11 - 13 July 2000
FRAUNCE, Abraham (fl. 1587-1633). The Lawiers Logike, exemplifying the praecepts of logike by the practice of the common lawe. London: William How, for Thomas Gubbin, and T. Newman, 1588.
4° (197 x 148mm). Black and roman letter. Title within typographical border, woodcut initials, folding letterpress table between 2i2 and 2i3. (Title rather soiled, creased and with short tears at outer margin, a few other leaves creased, a few margins ragged at edges.) Contemporary limp vellum with yapp edges, leaves from an Act of Henry VIII used as pastedowns (without front free endpaper), contained in brown morocco-backed cloth box. Provenance: Latin annotations in an early hand and paragraph markings; Ambrose Holbech of Mollington in the County of Warwick (armorial bookplate dated 1702); Bernard Quaritch (collation note by J.S. Ferguson at end).

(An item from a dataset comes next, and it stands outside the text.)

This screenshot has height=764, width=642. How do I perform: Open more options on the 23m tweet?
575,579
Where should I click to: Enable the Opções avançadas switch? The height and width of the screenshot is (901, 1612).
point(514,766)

FIRST EDITION, one of three variants, partly derived from Pierre de la Ramée's Dialectica. Fraunce was called to the bar at Gray's Inn, and practised in the court of the marches of Wales. But he was also a poet, and his dedication to the Earl of Pembroke in this work is in rhymed hexameters, quotations from Latin and English poets appear in the text, and Virgil's second eclogue is included both in the original and in his own English hexameters (2K1v-2K3v). Sweet & Maxwell I p. 167 no. 12: 'From this work Shakespeare is supposed to have acquired some of his legal knowledge'; STC 11344.